Source document
---

Bacterial Infections (PEARLS)
The NCCPA™ PANCE Dermatology Content Blueprint covers three dermatologic bacterial infections
Patient will present as → a 64-year-old female with a 4 cm × 7 cm edematous, red, hot tender area on the left thigh. The lesion has gotten larger over the past 6 hours. She tells you she has also had a low-grade fever and some chills. On physical exam, there is a poorly demarcated 12cm red and tender plaque on her right calf. Some parts resemble an orange peel. There is a superficial cut in the middle of the plaque.
Acute bacterial skin and skin structure infection of the dermis and subcutaneous tissue; characterized by pain, erythema, warmth, and swelling. Margins are flat and not well demarcated.
- Caused by Staphylococcus and Streptococcus in adults
- H. influenzae or strep pneumonia in children
DX: culture taken of all purulent wounds and follow up in 48 hours
Treat mild cellulitis (MSSA) with Cephalexin or Dicloxacillin
- Cat bite with augmentin or doxycycline if PCN allergic
- Puncture wound with Cipro (cover pseudomonas)
Treat methicillin-resistant Staphylococcus aureus infection (MRSA) with
- Trimethoprim-sulfamethoxazole (TMP-SMZ) 1 DS tab PO BID
- Clindamycin 300–450 mg PO
- Doxycycline 100 mg PO BID
- Intravenous Vancomycin or Linezolid
Cellulitis with erythematous tender swelling of the left lower extremity
Patient will present as → a 19-year-old female with a painful rash on her left leg. She has a small bug bite in the same area about three weeks ago. Since then, the area has become red, painful, and hot. On physical exam, you not a shiny, raised, indurated, and tender plaque-like lesions on the left leg. The redness is well-demarcated and hot to the touch. You send her home on penicillin.
A distinct form of cellulitis notable for acute, well-demarcated, raised superficial bacterial skin infection with lymphatic involvement almost always caused by Group A strep (strep pyogenes)
- Symptoms may include redness and pain at the affected site, fevers, and chills
DX: culture and sensitivity
- Mild disease can be treated with Penicillin G (erythromycin/clindamycin for PCN allergy)
- Moderate: Bactrim and penicillin/cephalexin
- severe IMP or MER IV and linezolid BID or Vanco IV/Dapto IV
Erysipelas. This patient has large, confluent erythematous plaques. A bulla is present near the angle of her jaw.
Patient will present as → a 5-year-old girl with crusting facial lesions present for 3 days. The mother reports that prior to the development of the facial lesions her daughter was scratching at insect bites. Examination reveals a red facial rash with a golden “honey-colored crust” and pruritus.
Child < 6 y/o complaining of non-painful, pruritic lesions on the face
- The main symptom is red sores that form around the nose and mouth. The sores rupture, ooze for a few days, then form a yellow-brown crust
- “honey-colored” and weeping
- Most commonly caused by S. aureus
Treatment is topical mupirocin, dicloxacillin, cephalexin for more severe illness
- Complications: poststreptococcal glomerulonephritis
Impetigo with crusted patches around the mouth.

---

Records supplied
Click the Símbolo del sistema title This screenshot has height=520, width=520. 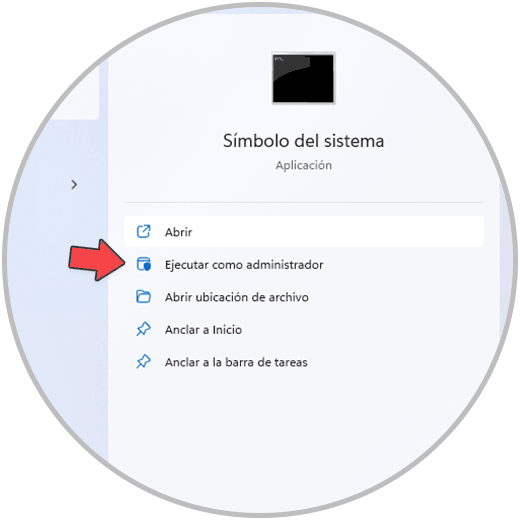pyautogui.click(x=303, y=141)
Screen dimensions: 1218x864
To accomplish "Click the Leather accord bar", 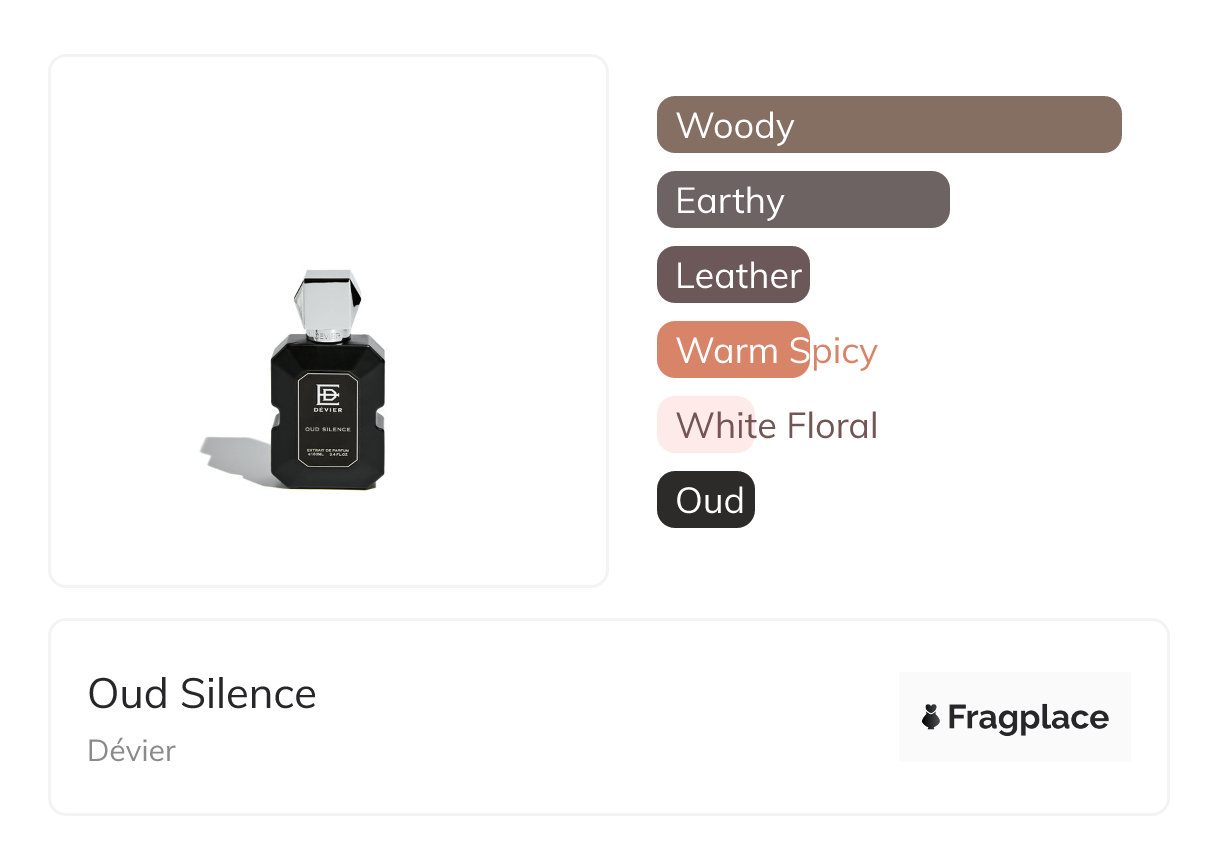I will click(x=732, y=275).
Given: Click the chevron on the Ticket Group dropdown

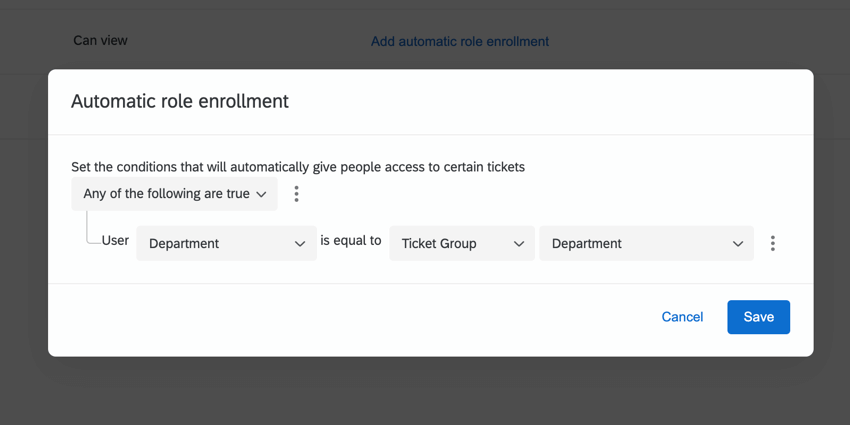Looking at the screenshot, I should coord(518,244).
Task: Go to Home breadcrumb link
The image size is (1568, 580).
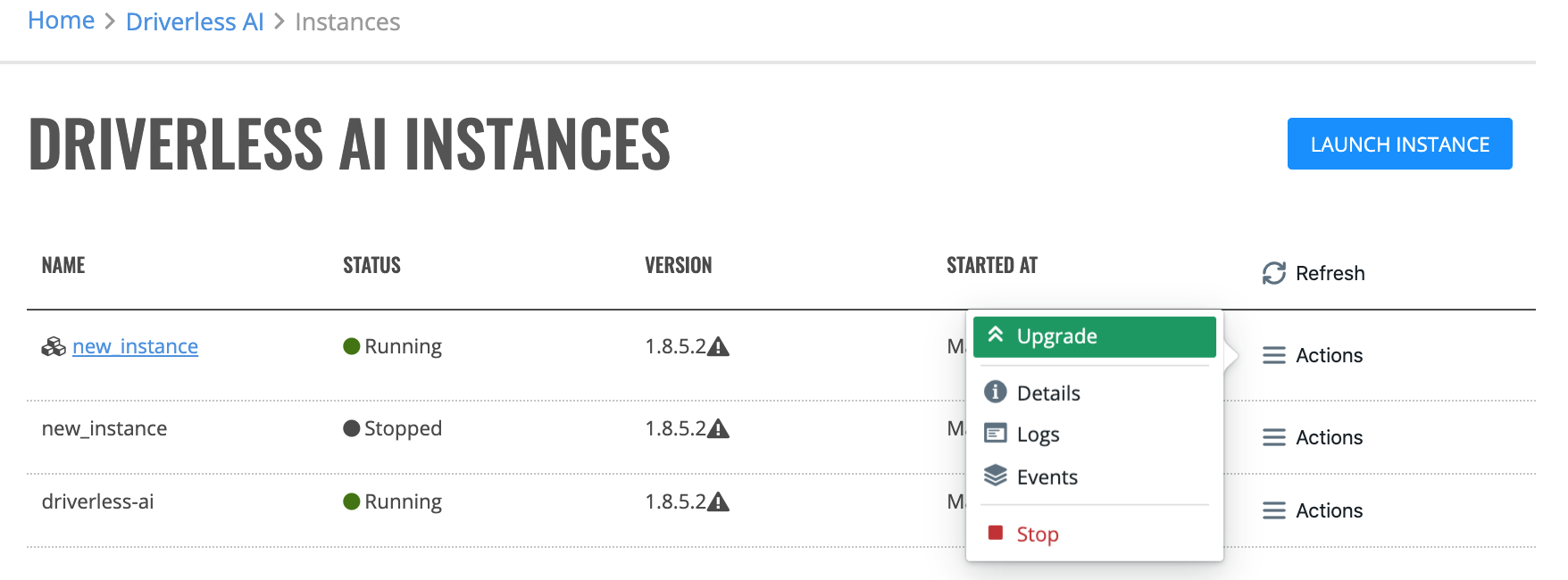Action: pos(62,21)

---

Exercise 1
According to the bacterial infections notes, what organism almost always causes erysipelas?
Exercise 2
Retype the bacterial infections notes word for word, starting with "Acute bacterial skin" and going on through "Cipro (cover pseudomonas)".

Worked solution 1
Group A strep (strep pyogenes)

Worked solution 2
Acute bacterial skin and skin structure infection of the dermis and subcutaneous tissue; characterized by pain, erythema, warmth, and swelling. Margins are flat and not well demarcated.
- Caused by Staphylococcus and Streptococcus in adults
- H. influenzae or strep pneumonia in children
DX: culture taken of all purulent wounds and follow up in 48 hours
Treat mild cellulitis (MSSA) with Cephalexin or Dicloxacillin
- Cat bite with augmentin or doxycycline if PCN allergic
- Puncture wound with Cipro (cover pseudomonas)